__TASK BRIEF__:
Your answer must be the line holding "This screenshot has height=960, width=1440." followed by every later line through the end of the entries, exactly as written.
'''
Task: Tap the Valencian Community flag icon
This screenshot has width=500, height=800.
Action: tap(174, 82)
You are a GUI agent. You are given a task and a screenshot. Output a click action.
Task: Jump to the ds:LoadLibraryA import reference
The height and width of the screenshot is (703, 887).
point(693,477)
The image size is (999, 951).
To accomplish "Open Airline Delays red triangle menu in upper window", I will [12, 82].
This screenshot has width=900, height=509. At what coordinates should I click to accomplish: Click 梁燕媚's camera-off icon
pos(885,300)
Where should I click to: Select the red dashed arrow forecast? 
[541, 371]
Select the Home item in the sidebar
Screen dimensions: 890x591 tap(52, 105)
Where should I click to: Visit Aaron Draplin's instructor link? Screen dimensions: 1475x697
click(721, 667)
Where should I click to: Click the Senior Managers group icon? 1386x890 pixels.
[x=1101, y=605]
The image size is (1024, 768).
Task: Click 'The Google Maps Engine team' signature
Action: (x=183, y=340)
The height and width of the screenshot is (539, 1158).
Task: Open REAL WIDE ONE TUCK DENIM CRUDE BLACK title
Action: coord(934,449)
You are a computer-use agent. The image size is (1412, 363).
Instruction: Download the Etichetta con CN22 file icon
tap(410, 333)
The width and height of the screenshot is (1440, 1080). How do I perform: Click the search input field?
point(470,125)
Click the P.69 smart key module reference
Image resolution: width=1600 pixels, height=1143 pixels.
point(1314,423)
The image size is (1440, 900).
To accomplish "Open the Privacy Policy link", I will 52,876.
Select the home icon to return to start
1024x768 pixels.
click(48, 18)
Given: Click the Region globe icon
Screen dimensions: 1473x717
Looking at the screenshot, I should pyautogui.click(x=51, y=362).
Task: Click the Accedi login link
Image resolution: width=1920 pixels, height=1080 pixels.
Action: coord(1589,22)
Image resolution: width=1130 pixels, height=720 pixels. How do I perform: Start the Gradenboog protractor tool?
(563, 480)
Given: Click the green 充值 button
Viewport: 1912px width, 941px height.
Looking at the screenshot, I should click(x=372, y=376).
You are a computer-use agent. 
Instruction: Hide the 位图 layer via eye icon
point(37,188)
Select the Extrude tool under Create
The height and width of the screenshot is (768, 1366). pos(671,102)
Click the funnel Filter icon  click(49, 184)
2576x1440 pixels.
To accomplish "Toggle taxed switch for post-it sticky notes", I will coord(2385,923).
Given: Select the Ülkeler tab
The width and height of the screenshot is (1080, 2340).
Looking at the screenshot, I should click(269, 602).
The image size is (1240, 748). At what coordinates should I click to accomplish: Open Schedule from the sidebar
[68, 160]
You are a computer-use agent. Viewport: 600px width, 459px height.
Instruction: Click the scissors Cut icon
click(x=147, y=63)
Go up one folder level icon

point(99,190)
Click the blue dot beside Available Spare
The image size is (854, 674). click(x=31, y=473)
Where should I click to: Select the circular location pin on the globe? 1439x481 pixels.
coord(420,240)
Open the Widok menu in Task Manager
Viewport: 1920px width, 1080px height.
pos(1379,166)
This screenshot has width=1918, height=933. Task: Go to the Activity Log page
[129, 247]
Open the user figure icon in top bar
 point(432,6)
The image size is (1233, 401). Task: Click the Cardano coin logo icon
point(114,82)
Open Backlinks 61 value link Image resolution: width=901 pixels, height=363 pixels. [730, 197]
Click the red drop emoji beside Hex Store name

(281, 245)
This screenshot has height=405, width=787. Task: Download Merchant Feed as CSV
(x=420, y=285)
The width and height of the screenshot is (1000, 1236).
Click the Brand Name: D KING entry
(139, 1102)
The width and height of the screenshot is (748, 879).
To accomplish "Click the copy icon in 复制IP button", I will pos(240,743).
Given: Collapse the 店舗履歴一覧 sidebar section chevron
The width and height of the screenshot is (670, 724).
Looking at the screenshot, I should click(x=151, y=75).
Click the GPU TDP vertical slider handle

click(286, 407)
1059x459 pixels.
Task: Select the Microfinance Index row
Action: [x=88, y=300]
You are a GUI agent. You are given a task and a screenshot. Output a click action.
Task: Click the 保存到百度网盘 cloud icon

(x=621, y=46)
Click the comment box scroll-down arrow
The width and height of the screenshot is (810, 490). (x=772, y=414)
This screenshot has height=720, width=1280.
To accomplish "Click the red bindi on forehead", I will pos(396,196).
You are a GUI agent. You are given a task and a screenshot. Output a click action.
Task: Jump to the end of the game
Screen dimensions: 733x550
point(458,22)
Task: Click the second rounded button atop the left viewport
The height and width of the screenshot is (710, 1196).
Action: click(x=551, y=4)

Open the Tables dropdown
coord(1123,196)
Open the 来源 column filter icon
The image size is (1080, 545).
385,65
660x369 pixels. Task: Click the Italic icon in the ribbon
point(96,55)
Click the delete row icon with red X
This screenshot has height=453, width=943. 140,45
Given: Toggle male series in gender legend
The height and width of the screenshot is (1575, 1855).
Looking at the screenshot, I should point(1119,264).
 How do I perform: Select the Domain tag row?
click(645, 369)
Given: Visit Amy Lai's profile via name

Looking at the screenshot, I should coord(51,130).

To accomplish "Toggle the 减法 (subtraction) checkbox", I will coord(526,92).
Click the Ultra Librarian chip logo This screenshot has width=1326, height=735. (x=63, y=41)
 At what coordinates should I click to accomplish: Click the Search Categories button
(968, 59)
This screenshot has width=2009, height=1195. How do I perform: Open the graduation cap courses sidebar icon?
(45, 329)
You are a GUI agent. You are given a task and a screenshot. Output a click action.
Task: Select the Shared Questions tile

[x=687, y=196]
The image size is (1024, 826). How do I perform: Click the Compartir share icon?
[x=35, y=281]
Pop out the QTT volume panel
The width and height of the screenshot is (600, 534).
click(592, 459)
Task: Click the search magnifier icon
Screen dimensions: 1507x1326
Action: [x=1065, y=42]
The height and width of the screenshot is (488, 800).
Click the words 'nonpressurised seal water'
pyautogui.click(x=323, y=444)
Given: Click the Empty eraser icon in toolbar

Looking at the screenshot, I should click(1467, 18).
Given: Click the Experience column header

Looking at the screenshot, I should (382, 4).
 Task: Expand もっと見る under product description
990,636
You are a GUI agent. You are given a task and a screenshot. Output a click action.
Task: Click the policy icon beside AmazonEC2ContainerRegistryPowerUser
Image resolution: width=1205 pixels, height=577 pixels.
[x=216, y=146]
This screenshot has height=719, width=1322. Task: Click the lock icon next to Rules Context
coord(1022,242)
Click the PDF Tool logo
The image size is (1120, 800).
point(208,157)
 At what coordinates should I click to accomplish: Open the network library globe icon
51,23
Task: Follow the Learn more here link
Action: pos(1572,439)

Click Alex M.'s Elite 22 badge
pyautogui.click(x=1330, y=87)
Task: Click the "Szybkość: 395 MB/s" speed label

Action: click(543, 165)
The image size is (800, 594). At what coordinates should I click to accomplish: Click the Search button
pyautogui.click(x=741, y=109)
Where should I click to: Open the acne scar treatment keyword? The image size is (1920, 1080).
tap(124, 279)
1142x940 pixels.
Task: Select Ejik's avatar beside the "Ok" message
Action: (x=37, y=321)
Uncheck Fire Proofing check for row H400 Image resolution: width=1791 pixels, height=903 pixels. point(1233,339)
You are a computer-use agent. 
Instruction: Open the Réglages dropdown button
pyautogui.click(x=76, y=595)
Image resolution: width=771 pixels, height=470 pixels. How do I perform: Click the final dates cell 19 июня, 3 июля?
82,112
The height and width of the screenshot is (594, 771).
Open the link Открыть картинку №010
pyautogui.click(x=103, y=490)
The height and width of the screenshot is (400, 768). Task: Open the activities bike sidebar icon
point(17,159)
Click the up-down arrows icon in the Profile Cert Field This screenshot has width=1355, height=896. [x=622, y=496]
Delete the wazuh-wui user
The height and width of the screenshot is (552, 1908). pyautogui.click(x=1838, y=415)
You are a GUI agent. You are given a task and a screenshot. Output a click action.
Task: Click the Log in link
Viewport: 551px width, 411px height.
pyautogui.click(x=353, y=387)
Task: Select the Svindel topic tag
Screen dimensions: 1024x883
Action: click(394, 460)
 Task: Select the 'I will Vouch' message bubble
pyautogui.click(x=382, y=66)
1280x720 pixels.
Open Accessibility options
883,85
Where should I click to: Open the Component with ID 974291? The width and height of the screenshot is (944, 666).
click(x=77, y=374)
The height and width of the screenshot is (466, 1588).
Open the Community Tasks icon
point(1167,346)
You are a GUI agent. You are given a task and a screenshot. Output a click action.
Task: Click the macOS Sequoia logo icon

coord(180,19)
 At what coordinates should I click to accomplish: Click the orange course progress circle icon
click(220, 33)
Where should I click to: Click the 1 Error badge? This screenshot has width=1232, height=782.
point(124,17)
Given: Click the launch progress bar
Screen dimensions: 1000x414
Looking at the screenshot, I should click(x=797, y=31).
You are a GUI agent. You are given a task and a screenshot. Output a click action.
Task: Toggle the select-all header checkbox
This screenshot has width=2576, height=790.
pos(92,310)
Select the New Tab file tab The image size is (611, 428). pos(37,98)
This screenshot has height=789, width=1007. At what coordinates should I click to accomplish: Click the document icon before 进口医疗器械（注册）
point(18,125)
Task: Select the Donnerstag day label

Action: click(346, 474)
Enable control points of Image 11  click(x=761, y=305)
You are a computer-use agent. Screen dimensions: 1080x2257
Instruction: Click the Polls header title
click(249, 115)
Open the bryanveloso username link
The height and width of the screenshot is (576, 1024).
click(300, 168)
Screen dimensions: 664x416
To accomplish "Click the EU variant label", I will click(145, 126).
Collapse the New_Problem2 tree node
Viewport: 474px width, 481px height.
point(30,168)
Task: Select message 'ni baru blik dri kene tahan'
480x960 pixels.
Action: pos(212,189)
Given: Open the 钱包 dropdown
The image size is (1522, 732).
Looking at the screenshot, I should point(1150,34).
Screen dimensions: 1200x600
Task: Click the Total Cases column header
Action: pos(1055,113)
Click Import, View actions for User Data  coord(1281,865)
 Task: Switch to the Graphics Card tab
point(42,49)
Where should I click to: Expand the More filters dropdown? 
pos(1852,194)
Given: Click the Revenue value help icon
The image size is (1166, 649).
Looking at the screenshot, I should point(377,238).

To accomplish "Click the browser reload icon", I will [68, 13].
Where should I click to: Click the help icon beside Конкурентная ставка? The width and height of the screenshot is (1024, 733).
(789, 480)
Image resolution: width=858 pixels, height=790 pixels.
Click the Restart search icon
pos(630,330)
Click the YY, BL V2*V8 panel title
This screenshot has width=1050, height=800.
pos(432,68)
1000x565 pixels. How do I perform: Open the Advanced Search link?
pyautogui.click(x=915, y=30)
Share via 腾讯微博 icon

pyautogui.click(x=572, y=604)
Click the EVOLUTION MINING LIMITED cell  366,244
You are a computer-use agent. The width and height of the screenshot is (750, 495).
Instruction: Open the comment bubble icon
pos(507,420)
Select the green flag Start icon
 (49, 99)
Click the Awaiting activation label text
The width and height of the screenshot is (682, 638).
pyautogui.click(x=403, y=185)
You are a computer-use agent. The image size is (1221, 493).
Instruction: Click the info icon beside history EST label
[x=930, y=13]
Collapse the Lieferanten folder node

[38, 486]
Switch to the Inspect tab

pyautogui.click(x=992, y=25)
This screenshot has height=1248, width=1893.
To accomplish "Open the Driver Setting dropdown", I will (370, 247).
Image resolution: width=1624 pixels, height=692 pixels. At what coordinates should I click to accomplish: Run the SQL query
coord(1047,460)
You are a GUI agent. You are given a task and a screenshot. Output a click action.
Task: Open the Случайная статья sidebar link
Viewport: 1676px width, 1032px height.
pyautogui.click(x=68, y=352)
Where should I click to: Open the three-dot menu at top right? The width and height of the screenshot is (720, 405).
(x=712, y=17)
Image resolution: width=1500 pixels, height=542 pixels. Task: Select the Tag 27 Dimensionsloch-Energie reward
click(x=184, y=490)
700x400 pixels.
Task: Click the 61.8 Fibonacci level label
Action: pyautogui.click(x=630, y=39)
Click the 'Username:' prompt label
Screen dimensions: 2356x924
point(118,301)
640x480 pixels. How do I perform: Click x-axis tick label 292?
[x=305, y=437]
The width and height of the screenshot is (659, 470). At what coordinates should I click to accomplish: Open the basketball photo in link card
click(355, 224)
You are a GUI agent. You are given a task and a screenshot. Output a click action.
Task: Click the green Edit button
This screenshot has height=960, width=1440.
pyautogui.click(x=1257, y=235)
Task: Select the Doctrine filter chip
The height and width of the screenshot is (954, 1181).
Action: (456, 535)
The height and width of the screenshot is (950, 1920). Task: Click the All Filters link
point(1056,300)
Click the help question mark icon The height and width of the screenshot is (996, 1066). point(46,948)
'''
__SOLVED EXERCISE__:
This screenshot has height=960, width=1440.
pyautogui.click(x=1257, y=235)
Task: Select the Doctrine filter chip
The height and width of the screenshot is (954, 1181).
Action: (456, 535)
The height and width of the screenshot is (950, 1920). Task: Click the All Filters link
point(1056,300)
Click the help question mark icon The height and width of the screenshot is (996, 1066). point(46,948)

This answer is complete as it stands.